The injunction was simple in nature but universal in application. But no one in these parts could imagine the extent of its impact. Not even the authorities knew how long it would last. The message was simple: Return to your homes and stay there for the next fortnight in the first instance. Leave uncompleted projects, ongoing work, daily routines and just retire to wherever you call home for as long as it had a door to hold you indoors for as long as necessary. There was a more serious and even sinister undertone: leave your amputated dreams behind in the office, in the plane or wherever the epidemic of fear caught up with you. Of all the disruptions of the corona emergency, none is more lethal than the sudden disruption of dreams. A dream once amputated is hard to reassemble. It soon evaporates.

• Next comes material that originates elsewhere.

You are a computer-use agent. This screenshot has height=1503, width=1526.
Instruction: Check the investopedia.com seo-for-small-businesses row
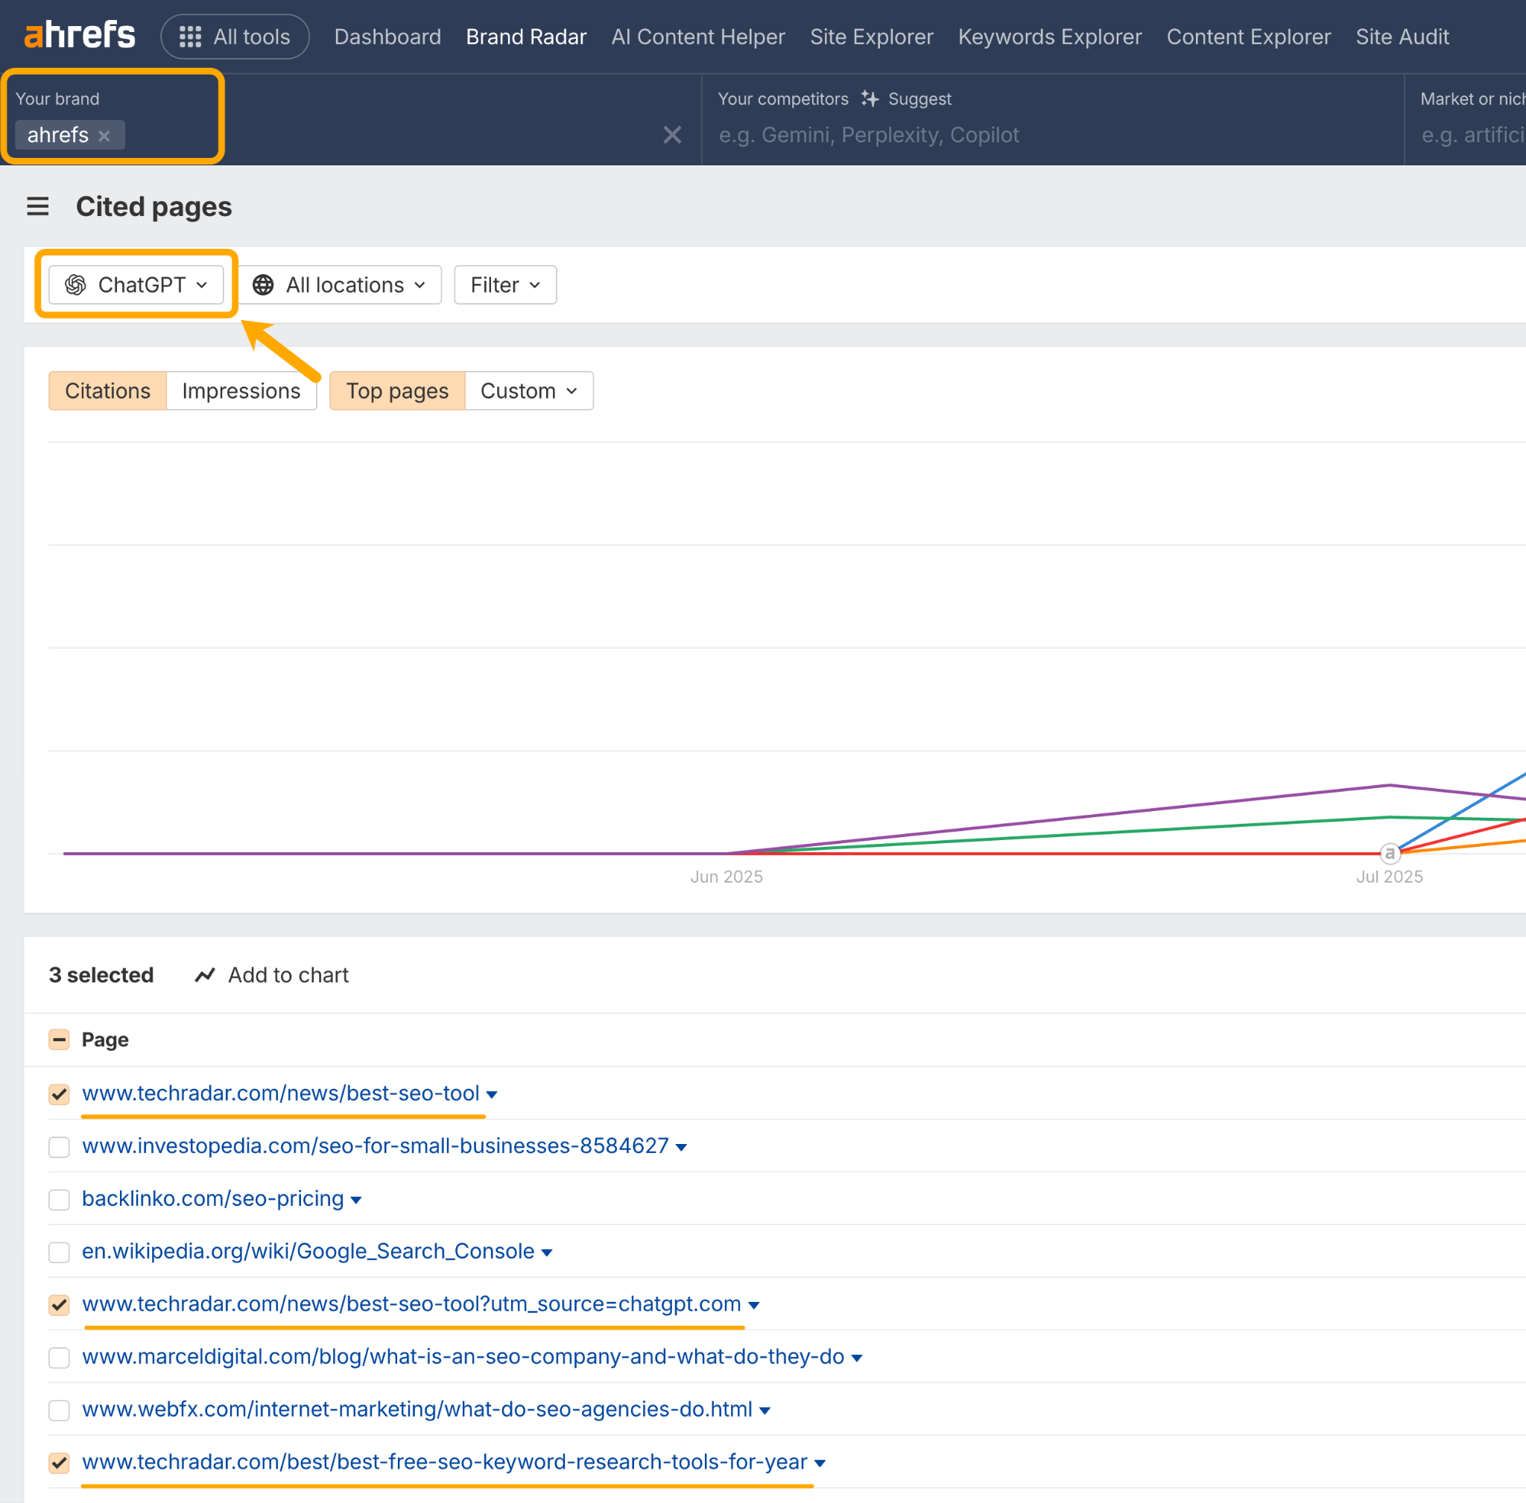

In times past, one had met sudden disruptions with the consolation that when one door closes, you can carve a door out of a concrete wall and thus open a new corridor of opportunities. In times of past national self inflicted crises, when Nigeria narrows the gate of opportunity, shuts itself down or shuts you out, you go somewhere else to take advantage of freer climes. There is always that stubborn hope that worthy dreams will thrive on fertile grounds no matter how far away.

This time is different. You are locked down, locked in and locked up. Call it polite house arrest or home detention. Even the most gilded palace becomes a prison once you cannot freely go through that front door. This is worse. You cannot call your travel agent for the usual quick flight booking to hop out to London, Atlanta, Dubai or New York. Worse still, I cannot fly to Owerri or Port Harcourt and from there journey to the wellspring of my beginnings to commune with ancestors long gone by or reconnect with my birth cord buried at the foot of the undying kola nut tree at the back of mother’s old fire place.

The airports are closed. All flights in and out are off, including domestic ones are off. The most elementary symbol of modern man’s freedom, the open road, is closed as federal and state authorities scramble over the right to limit intra and inter state movement. The prison gate is shut! I can hear the mental clang of the invisible iron gate. Even over thirty five years of sometimes subversive journalism has not earned me a night without freedom. But here we are, locked down according to a new idiom of humanity’s new helplessness.
The only space left for your restless soul is the many walls of my home. The only human contact allowed is the warmth of family, looking more like fellow inmates of a prison without a signpost.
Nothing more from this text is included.